Monday, November 26th, 2007
USA, USA, USA! Shopping

If there’s one thing the US does better than anyone it’s shopping (and being fat, ). Black Friday was a big hit this year, and now it looks like there’s some sort of online shopping equivalent today. So if you want a flying alarm clock or a Saint Joseph figurine (Patron Saint of Real Estate, only $4.95) go ahead and find it in the states.

  1. Ninja Man: With Ninja Powers!
    10:59 pm on November 26th, 2007 1

    I was watching some interesting footage of Buffalo news on Black Friday Night. They were literally “thanking God” for Canadian consumers their purple money.

    They had footage of the usual consumer orgy and pandemonium and then I thought of those earnest “Buy Nothing Day” activists and understood they have it all wrong.
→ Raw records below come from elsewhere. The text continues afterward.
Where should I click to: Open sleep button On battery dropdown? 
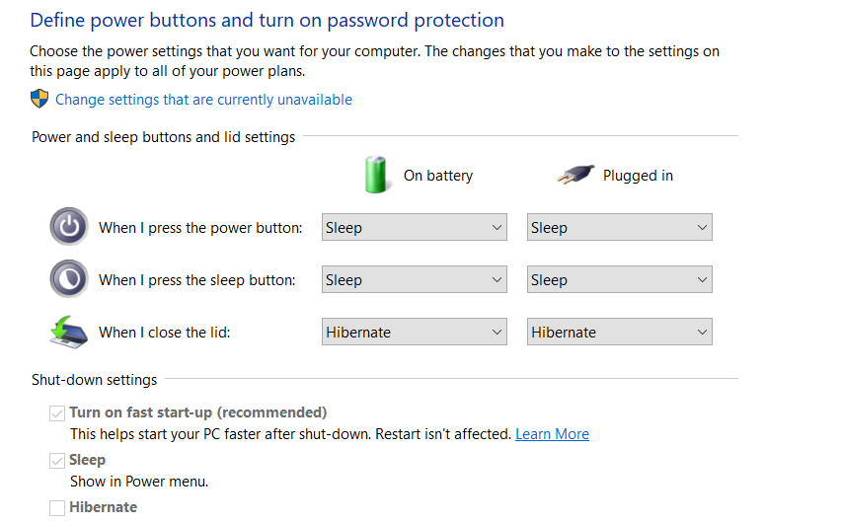(415, 280)
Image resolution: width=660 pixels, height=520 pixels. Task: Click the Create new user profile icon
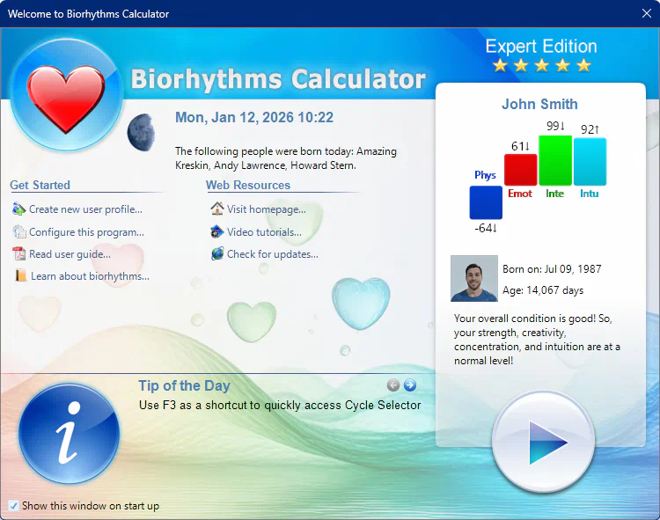pos(19,209)
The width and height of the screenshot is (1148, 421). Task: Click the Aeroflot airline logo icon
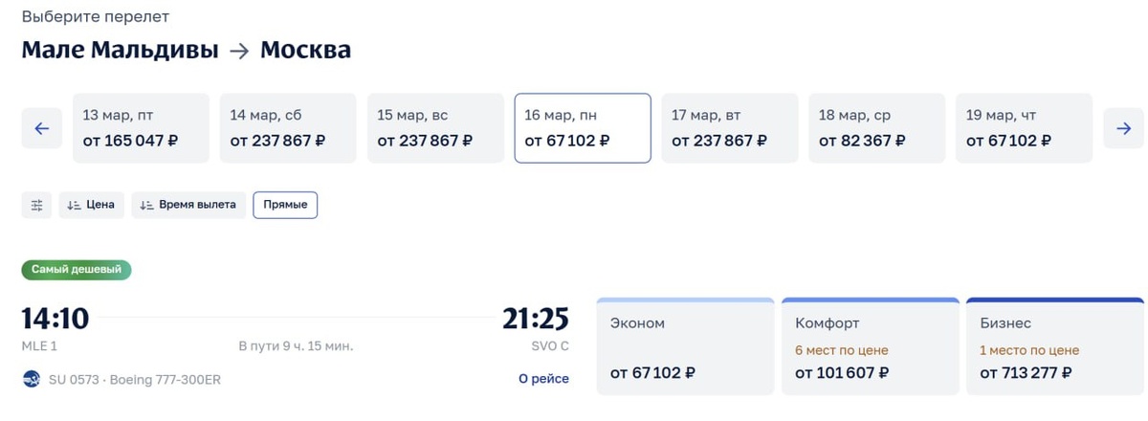tap(32, 379)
Not that consumerism isn’t necessarily rampant and destructive and that there isn’t a sound principle behind consuming less, but rather their “protest” or “politics of refusal” stance misses the mark. In other words, as it stands all the atempts to “raise awareness” of Buy Nothing Day and its message is proving quite inffective.

    We live now in an age of simulation and spectacle; of mimicry, excess and slippage. Protest and activism are too readily co-opted, absorbed and deployed as part of a more general narrative or discourse of capital. When I see images of the mad rush of Black Friday shopping I see in it what so many concocted protests themselves strive for: disruption, ecstacy, apparent chaos, and a frenetic displacement of the everyday world. In other words, on Black Friday all across America and in every Best Buy, Walmat and Target store there is the potentiality of a good, old fashoined riot. All it needs is a little ‘push’.
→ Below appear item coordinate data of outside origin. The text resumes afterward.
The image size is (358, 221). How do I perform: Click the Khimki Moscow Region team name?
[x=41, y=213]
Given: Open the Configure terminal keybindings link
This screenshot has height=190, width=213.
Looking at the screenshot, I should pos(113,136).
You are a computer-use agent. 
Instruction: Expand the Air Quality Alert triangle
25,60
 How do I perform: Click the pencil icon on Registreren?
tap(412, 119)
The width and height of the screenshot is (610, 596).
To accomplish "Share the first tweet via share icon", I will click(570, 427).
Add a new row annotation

    So, now imagine that instead of preaching consumer abstinence from the margins, these same activists instead simply don the personas of mad shoppers and join the fray. If the “ignorant and greedy masses” are pushing, frothing, stampeding, clutching and grabbing then the actvist performer must take these actions to their logical extreme. Activism becomes “dissimulated” in favour of simulating the expression of the dormat violence of the “hyperconsumer”.

    Of course, such a tactic has no gauruntees, none do. However, if attention from the spectacle is what one desires, I’d imagine the media coverage of the “Walmart Riots” is likely to greatly exceed any display of sombre “activism”.

  2. Brother Greg
    3:50 pm on November 27th, 2007 2

    Those people are probably all on edge to. I imagine it as normal Christmas shopping x5. Just think of the chaos if the registers went down, or the power went off.